5.5. Password protected attachments

Problem

Communicating parties apply encryption to maintain the confidentiality of their communiquès.

Given by the nature of encryption, real - potentially malicious - contents of an encrypted file are hidden from MetaDefender Email Gateway Security, thus encrypted files are blocked by default.

Solution

Marking emails that have password protected attachments

If Email Gateway Security is set accordingly, then emails with password protected attachments will be put into the Quarantine and marked with a padlock icon (for details see 5.3. Quarantine).

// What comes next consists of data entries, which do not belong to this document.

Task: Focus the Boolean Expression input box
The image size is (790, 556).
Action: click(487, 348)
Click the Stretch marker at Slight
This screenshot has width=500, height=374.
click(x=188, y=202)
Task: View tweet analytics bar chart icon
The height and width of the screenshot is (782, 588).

images/download/attachments/4658327/image-20200312-073608.png

Initiate rescan and provide password

When rescanning an email that has password protected attachments, password for the encrypted items is requested by Email Gateway Security. For details about rescanning see the Rescan section in 5.3. Quarantine.

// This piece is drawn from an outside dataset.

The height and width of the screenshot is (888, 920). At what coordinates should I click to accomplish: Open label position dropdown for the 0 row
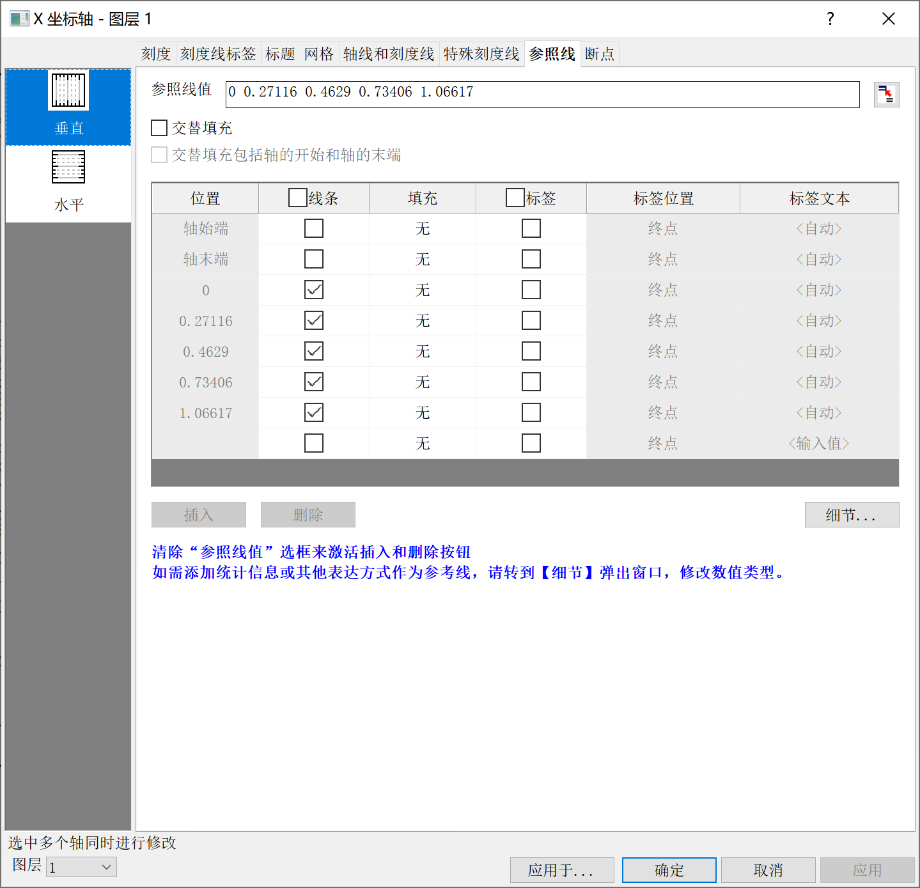(x=662, y=290)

Rescan may be initiated by two parties:

  1. Administrators with Quarantine access (for details see 5.3. Quarantine)

  2. Recipients of the email

Administrators with quarantine access

Administrators who are authorized to rescan on the Web Management Console, can initiate rescanning any blocked email on the Quarantine page. In this case the administrator need to enter the password for the encrypted attachments.

To initiate a rescan:

  1. Select the email which needs to be rescanned and click the Rescan button.
    images/download/attachments/4658327/image-20200312-074740.png

  2. Select the security rule (for details see 4.4. Policy) that will process the email and provide the password.
    images/download/attachments/4658327/image-20200312-075537.png

Recipients of the email

Recipients of the blocked email may receive a notification (for details see 4.4. Policy) about the fact that the email was blocked, and a link where rescanning can be initiated.

To initiate a rescan:

  1. Open the notification email and click the rescan link. images/download/attachments/4658327/image-20200312-111349.png

  2. Email Gateway Security’s rescan page opens; provide the password here to decrypt the document. images/download/attachments/4658327/image-20200312-112253.png

Rescan link availability

The link, where rescanning can be initiated, has a limited availability that can be configured under Settings > General / Configuration / Rescan link availability. For details see 4.3. Settings.

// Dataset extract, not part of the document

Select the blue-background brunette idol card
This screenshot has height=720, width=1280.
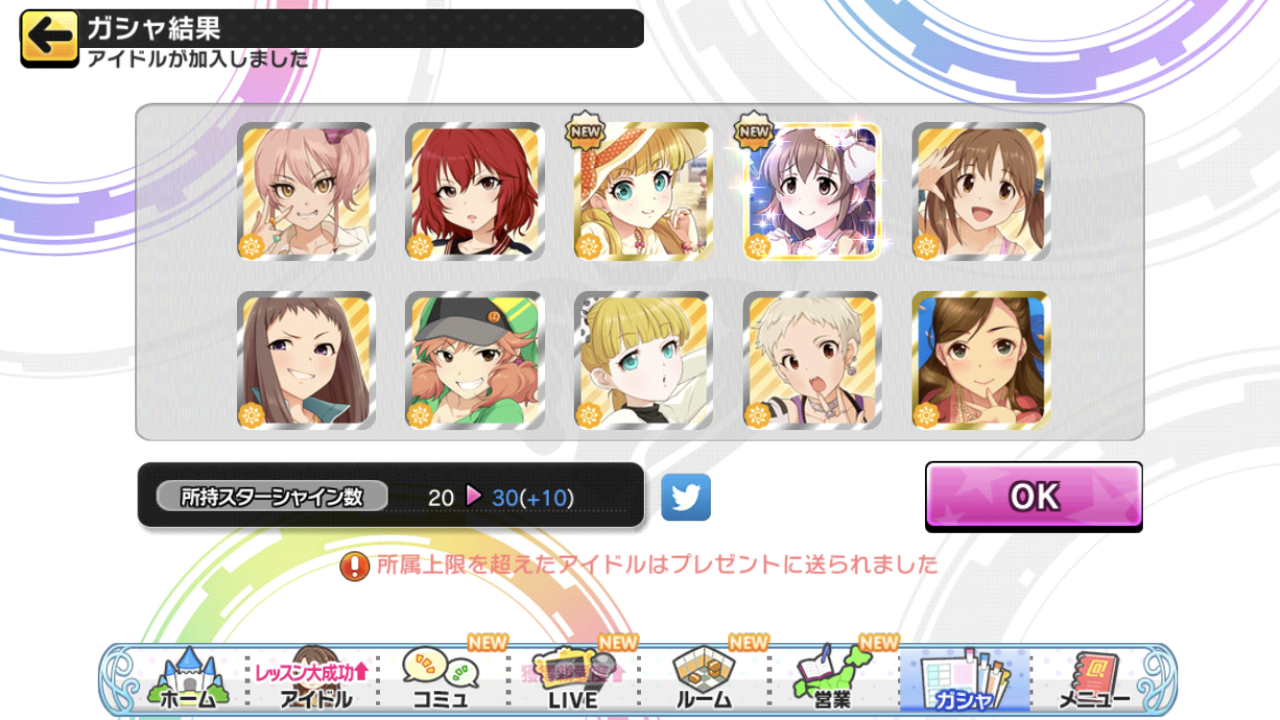click(x=980, y=361)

images/download/attachments/4658327/image-20200312-090401.png

Rescan link visibility

Please note that if Settings > General / Configuration / Public server name then the rescan link won't be included in the notification email. For details see 4.3. Settings.

images/download/attachments/4658327/image-20200312-111005.png

Limitations

MetaDefender Email Gateway Security supports root elements only in archives as password protected attachments.